Thorstein Bunde Veblen (1857 -1929) was a Norwegian-American economist and sociologist.The Theory of the Leisure Class (1899), a satiric look at American society written while he taught at the University of Chicago, is his most famous work. He coined the widely used phrases "conspicuous consumption" and "pecuniary emulation".Thorstein Veblen's career began amidst the growth of the disciplines of anthropology, sociology, and psychology. He argued that economics was inevitably shaped by culture and that no universal "human nature" could possibly be invoked to explain the variety of norms and behaviors discovered by the new science of anthropology.
One of his most important analytical contributions was what came to be known as the "ceremonial / instrumental dichotomy". Veblen saw that although every society is dependent on tools and skills to support the "life process", every society also appeared to have a stratified structure of status ("invidious distinctions") that ran contrary to the imperatives of the "instrumental" ("technological") aspects of group life. This led rise to the dichotomy: the "ceremonial" was related to the past, supporting the tribal legends; "instrumental" was oriented toward the technological imperative to judge value by the ability to control future consequences. The "Veblenian dichotomy" was a specialized variant of the "instrumental theory of value" due to John Dewey, with whom Veblen was to make contact briefly at The University of Chicago.

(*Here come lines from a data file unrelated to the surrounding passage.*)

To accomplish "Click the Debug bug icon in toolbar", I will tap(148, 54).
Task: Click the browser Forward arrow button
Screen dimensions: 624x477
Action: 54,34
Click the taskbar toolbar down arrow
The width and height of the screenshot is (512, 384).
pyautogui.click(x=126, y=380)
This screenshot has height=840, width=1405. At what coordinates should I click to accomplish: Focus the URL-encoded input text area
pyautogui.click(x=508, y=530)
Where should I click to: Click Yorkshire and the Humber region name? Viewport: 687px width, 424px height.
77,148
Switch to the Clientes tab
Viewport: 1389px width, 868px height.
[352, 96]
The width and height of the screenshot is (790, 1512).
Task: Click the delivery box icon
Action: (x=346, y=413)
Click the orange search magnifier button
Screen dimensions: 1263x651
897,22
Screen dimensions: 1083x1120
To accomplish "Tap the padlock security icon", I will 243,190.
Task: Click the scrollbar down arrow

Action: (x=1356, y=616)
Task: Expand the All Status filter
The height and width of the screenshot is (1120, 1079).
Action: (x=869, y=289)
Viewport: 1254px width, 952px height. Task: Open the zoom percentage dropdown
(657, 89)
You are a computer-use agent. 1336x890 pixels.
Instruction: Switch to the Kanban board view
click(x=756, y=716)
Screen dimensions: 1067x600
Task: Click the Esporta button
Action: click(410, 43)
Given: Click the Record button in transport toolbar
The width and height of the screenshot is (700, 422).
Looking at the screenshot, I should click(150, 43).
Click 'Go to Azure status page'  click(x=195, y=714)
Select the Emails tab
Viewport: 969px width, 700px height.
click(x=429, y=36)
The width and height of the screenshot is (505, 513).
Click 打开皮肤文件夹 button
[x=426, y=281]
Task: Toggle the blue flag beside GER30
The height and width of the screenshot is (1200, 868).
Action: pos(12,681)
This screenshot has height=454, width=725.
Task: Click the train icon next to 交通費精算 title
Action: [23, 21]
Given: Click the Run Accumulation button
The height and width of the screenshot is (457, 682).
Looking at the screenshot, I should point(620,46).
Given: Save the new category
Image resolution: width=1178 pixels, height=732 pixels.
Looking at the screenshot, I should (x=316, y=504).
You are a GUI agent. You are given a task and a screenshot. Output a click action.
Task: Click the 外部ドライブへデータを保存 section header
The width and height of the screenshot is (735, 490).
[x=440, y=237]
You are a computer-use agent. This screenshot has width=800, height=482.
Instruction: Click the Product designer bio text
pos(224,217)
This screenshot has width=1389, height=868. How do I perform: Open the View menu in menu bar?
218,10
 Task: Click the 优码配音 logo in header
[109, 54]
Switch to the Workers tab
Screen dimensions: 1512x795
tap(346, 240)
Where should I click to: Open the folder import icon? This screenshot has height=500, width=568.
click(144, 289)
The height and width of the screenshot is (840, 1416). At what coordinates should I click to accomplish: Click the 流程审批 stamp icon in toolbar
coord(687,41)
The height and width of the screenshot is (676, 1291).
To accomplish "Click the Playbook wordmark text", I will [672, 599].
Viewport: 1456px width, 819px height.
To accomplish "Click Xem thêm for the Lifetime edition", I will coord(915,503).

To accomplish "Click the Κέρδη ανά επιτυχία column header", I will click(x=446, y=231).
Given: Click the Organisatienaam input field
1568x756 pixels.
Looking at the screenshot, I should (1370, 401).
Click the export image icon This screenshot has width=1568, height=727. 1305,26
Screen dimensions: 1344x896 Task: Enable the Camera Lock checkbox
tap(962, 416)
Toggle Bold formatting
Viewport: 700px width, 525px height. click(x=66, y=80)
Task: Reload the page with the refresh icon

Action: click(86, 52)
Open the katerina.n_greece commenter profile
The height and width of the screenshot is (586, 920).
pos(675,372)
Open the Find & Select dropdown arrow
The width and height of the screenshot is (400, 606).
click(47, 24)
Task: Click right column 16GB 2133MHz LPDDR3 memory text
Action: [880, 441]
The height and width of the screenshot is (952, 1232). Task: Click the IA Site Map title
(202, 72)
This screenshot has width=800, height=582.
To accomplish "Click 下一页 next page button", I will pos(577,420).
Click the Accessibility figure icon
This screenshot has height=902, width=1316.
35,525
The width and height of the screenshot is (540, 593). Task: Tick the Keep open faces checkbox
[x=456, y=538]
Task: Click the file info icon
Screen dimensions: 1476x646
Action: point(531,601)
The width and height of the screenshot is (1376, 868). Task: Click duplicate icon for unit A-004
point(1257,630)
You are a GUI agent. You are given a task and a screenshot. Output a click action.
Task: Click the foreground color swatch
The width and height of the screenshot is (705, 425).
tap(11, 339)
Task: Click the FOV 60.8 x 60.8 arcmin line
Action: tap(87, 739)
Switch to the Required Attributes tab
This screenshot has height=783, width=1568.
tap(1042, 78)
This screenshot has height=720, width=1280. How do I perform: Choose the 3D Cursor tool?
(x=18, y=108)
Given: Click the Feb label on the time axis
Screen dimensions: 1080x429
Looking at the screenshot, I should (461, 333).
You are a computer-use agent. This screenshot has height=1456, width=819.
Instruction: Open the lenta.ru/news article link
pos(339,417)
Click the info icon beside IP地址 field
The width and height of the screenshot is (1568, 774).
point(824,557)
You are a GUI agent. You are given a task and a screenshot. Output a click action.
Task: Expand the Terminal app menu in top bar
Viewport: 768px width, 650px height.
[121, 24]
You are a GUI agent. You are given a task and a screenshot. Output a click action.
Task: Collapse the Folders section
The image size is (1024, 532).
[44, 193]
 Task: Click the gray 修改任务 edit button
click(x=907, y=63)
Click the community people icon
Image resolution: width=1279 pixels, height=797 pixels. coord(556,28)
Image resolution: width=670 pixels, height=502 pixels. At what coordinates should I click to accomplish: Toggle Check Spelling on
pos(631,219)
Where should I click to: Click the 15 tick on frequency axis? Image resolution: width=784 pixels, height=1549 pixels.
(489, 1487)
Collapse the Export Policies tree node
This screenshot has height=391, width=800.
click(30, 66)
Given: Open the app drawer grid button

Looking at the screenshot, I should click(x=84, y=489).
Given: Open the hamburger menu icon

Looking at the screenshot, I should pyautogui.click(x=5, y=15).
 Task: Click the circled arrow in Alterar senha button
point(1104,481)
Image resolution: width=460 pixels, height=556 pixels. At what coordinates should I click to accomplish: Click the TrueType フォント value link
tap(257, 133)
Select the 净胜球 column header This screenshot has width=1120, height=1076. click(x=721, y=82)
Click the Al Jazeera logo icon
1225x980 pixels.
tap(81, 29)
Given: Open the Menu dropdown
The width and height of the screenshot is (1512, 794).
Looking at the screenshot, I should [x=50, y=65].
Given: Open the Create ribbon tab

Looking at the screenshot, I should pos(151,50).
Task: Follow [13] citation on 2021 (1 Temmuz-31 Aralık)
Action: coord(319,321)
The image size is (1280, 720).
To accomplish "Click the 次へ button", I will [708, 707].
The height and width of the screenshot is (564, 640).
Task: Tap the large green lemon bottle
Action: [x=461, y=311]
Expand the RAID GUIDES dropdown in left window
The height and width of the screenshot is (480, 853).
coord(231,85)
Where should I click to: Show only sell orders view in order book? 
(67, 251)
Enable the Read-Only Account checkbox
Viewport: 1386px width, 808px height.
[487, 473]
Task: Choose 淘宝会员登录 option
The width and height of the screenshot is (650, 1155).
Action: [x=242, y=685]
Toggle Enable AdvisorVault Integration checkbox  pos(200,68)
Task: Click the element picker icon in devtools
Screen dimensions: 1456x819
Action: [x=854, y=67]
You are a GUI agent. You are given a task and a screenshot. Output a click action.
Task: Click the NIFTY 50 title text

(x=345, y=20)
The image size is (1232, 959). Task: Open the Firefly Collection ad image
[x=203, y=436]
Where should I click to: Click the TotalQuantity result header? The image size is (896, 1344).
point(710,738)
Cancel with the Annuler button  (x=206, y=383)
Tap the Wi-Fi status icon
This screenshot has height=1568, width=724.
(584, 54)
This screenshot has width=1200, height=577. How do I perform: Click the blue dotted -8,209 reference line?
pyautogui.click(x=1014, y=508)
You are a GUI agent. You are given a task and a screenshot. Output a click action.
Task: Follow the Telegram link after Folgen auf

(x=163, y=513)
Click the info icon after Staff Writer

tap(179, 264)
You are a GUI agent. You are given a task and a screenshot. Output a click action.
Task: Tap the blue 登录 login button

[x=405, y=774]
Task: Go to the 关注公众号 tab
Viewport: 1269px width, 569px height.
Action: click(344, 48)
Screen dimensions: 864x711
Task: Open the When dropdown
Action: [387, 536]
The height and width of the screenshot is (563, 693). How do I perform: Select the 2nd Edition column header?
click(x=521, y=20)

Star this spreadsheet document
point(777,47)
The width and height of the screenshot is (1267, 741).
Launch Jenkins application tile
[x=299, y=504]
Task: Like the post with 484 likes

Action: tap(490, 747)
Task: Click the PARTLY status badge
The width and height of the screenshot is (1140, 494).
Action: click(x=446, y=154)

The Theory of the Leisure Class and The Theory of Business Enterprise together constitute an alternative construction on the neoclassical marginalist theories of consumption and production, respectively. Both are clearly founded on the application of the "Veblenian dichotomy" to cultural patterns of behavior and are therefore implicitly but unavoidably bound to a critical stance; it is not possible to read Veblen with any understanding while failing to grasp that the dichotomy is a valuational principle at its core. The ceremonial patterns of activity are not bound to just any past, but rather to the one that generated a specific set of advantages and prejudices that underly the current structure of rewards and power. Instrumental judgments create benefits according to an entirely separate criterion, and therefore are inherently subversive. This line of analysis was more fully and explicitly developed by Clarence E. Ayres of the University of Texas at Austin from the 1920s. In addition to these two books, his monograph Imperial Germany and the Industrial Revolution and the essay entitled "Why Economics is not an Evolutionary Science" have been influential in shaping the research agenda for following generations of social scientists. His ideas were also inspirational to the technocratic movement.